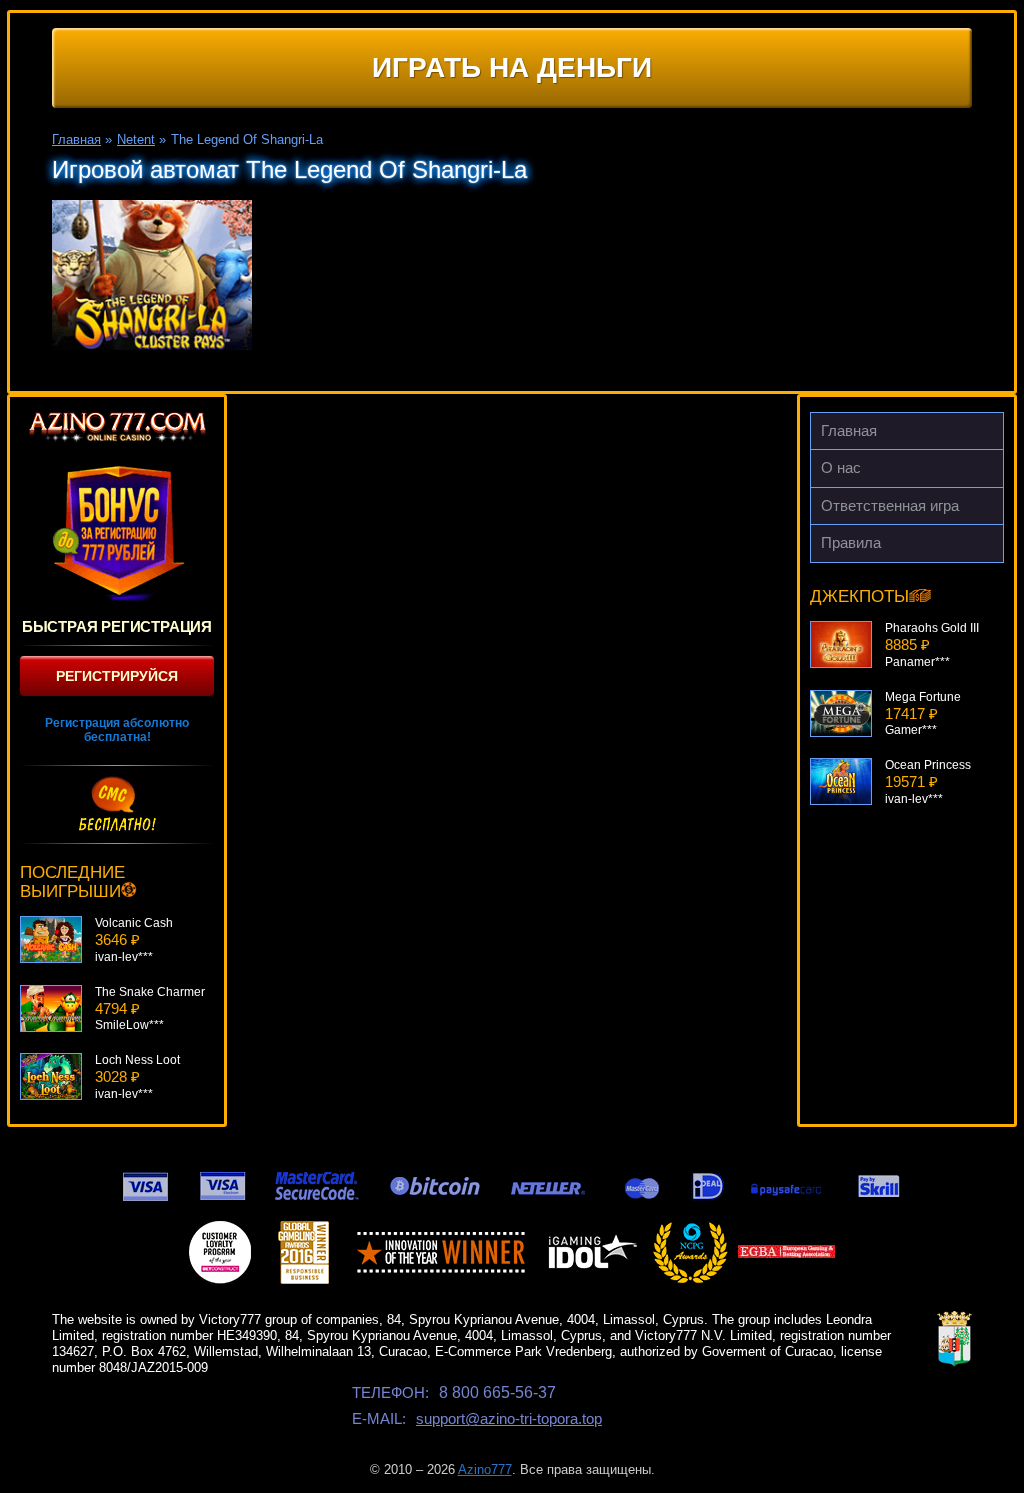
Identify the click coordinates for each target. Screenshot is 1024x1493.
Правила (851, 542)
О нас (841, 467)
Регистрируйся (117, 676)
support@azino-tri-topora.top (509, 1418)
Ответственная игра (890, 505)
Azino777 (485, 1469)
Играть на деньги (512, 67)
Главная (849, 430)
************
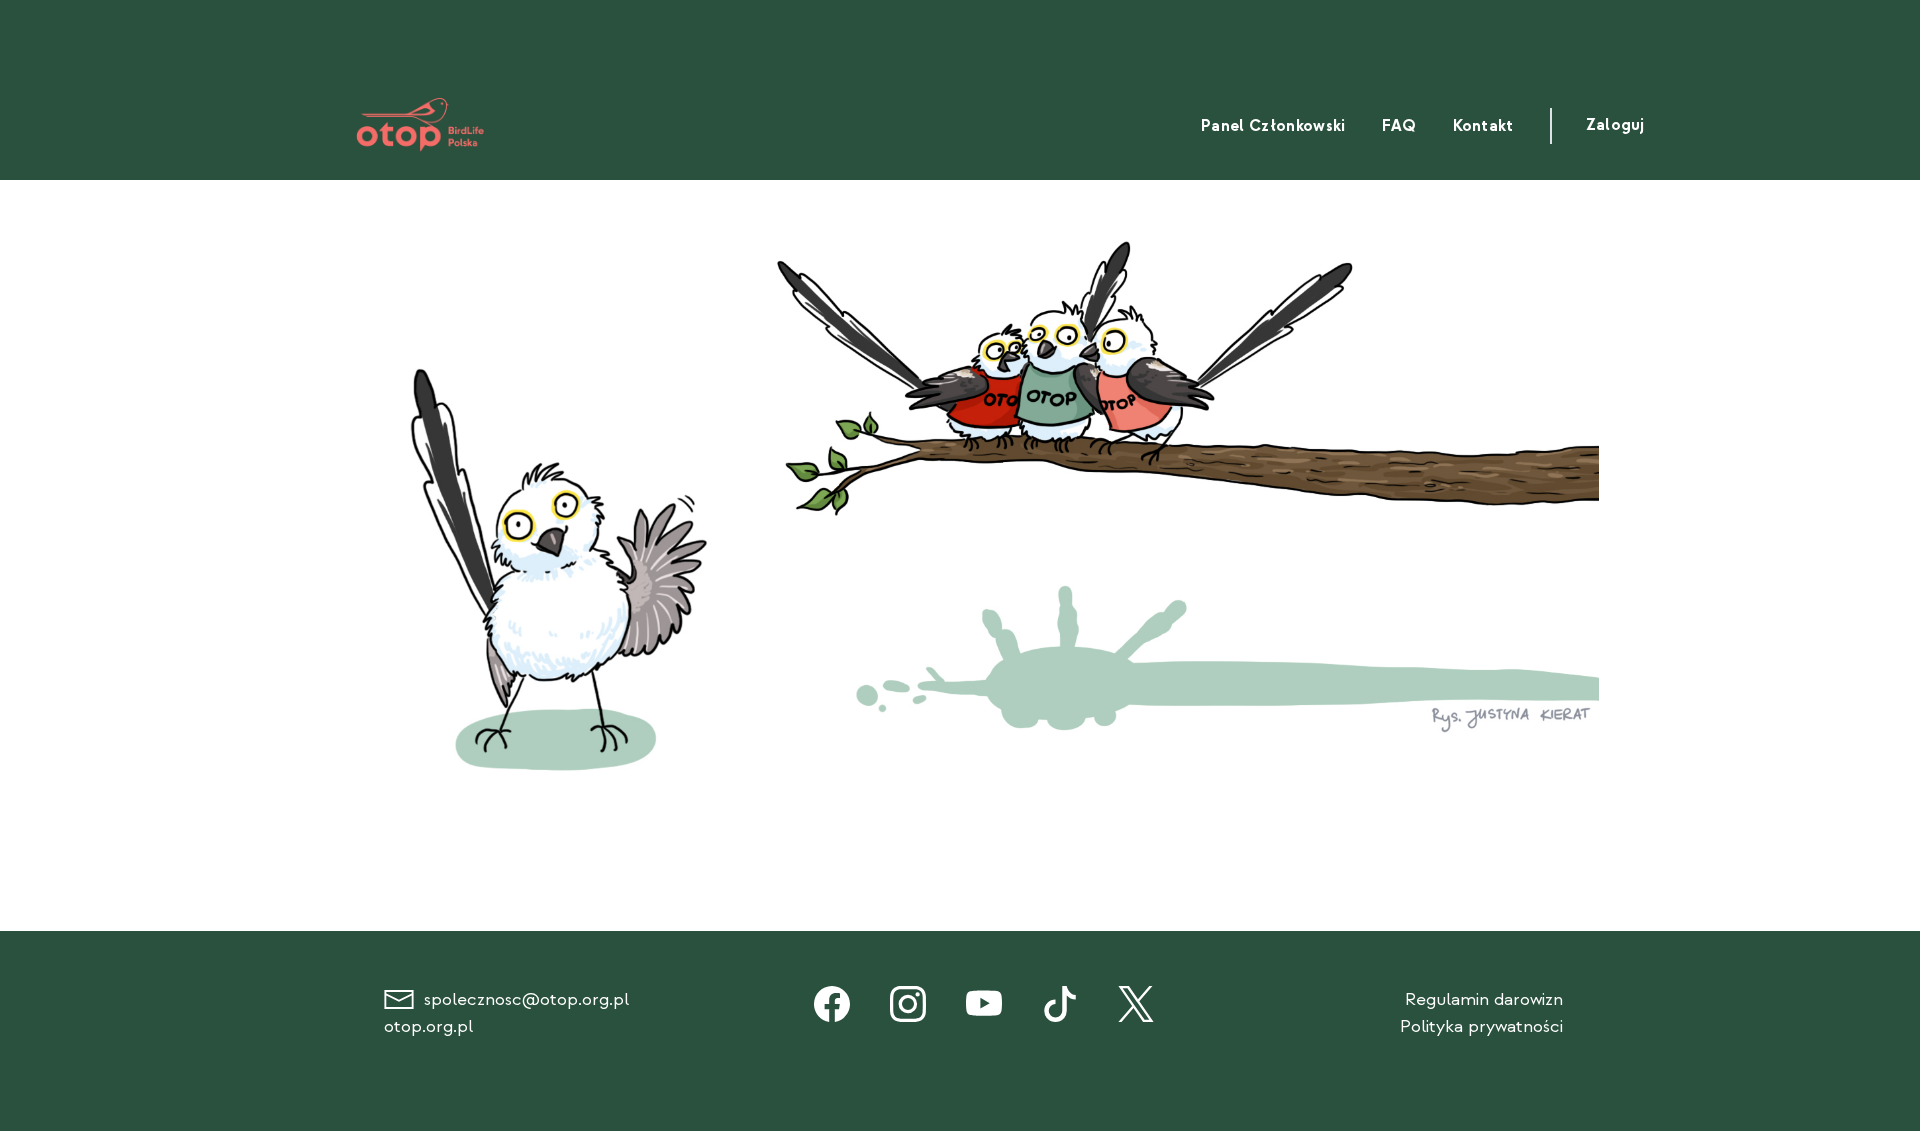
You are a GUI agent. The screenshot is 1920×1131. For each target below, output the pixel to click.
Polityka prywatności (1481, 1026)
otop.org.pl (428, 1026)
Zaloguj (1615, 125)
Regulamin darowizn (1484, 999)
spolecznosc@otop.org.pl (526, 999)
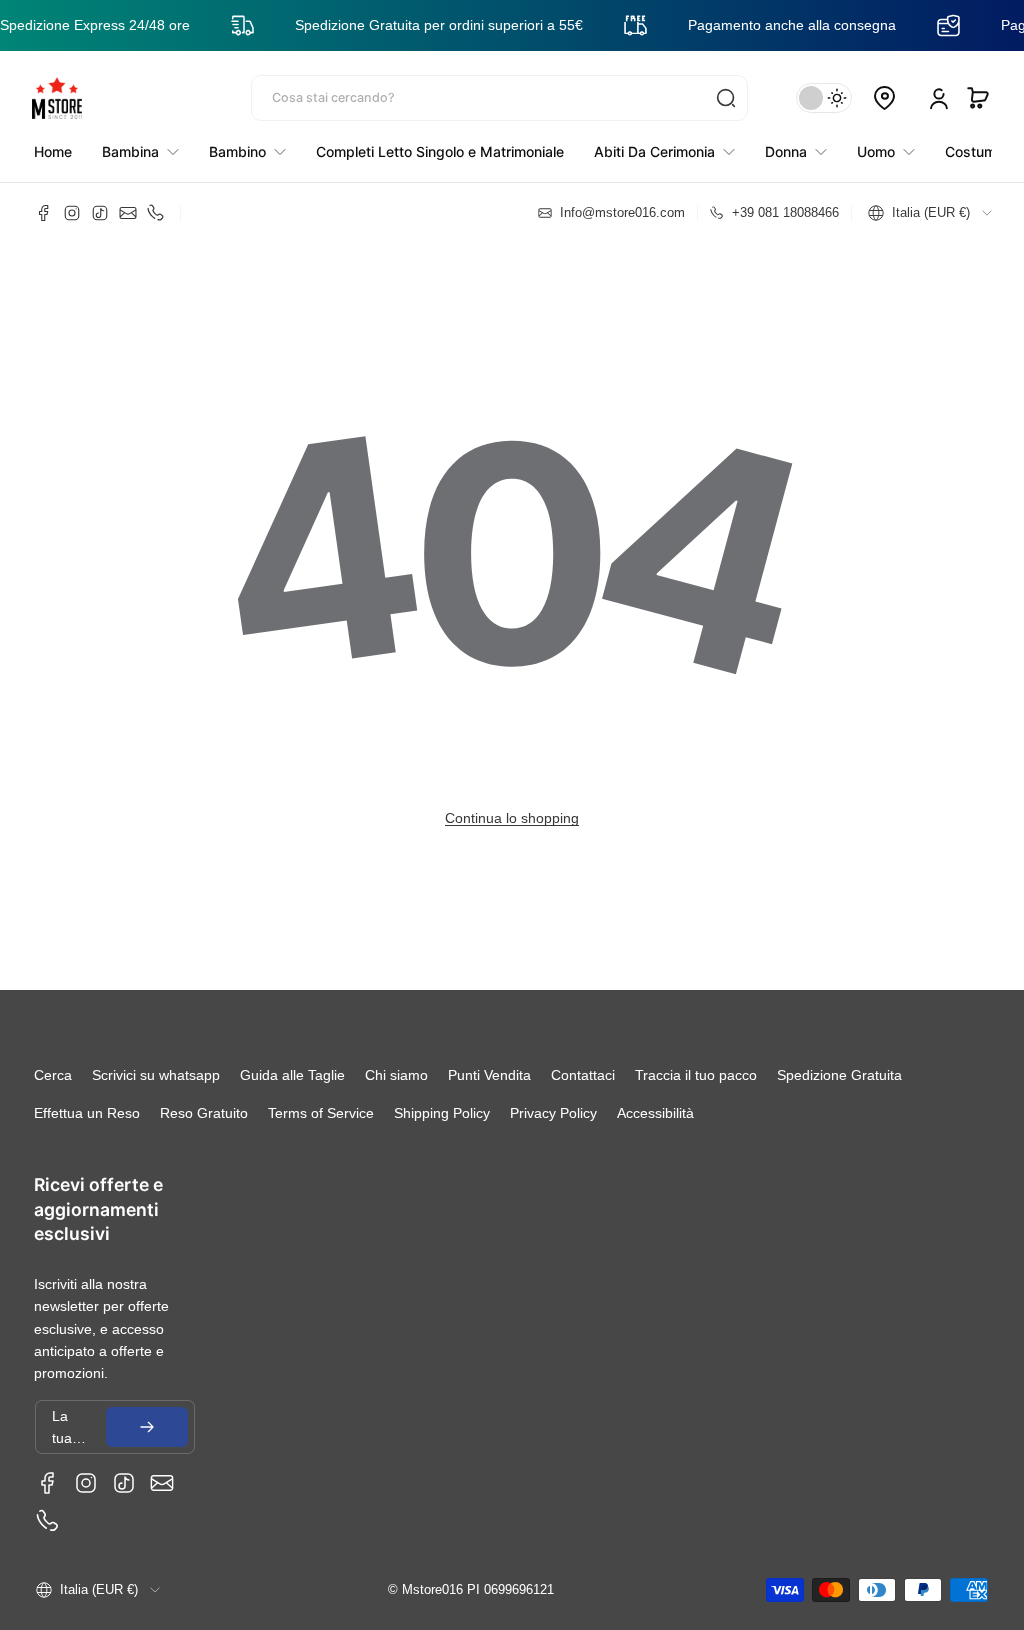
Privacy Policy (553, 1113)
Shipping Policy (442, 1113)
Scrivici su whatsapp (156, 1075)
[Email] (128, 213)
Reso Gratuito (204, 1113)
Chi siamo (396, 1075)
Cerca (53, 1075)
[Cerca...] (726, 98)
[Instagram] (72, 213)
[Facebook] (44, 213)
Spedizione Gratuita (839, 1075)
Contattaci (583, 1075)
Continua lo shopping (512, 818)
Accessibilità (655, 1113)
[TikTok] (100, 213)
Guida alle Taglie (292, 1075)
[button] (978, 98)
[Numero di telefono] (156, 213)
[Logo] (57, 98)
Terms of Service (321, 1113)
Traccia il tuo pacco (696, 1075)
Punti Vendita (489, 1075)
************
Extract the lines of the preceding material that run from the line with "Cerca (53, 1075)" through the line with "Punti Vendita (489, 1075)", inclusive, reproducing them exactly and adding nothing.

> **Exercise result**:
Cerca (53, 1075)
[Cerca...] (726, 98)
[Instagram] (72, 213)
[Facebook] (44, 213)
Spedizione Gratuita (839, 1075)
Contattaci (583, 1075)
Continua lo shopping (512, 818)
Accessibilità (655, 1113)
[TikTok] (100, 213)
Guida alle Taglie (292, 1075)
[button] (978, 98)
[Numero di telefono] (156, 213)
[Logo] (57, 98)
Terms of Service (321, 1113)
Traccia il tuo pacco (696, 1075)
Punti Vendita (489, 1075)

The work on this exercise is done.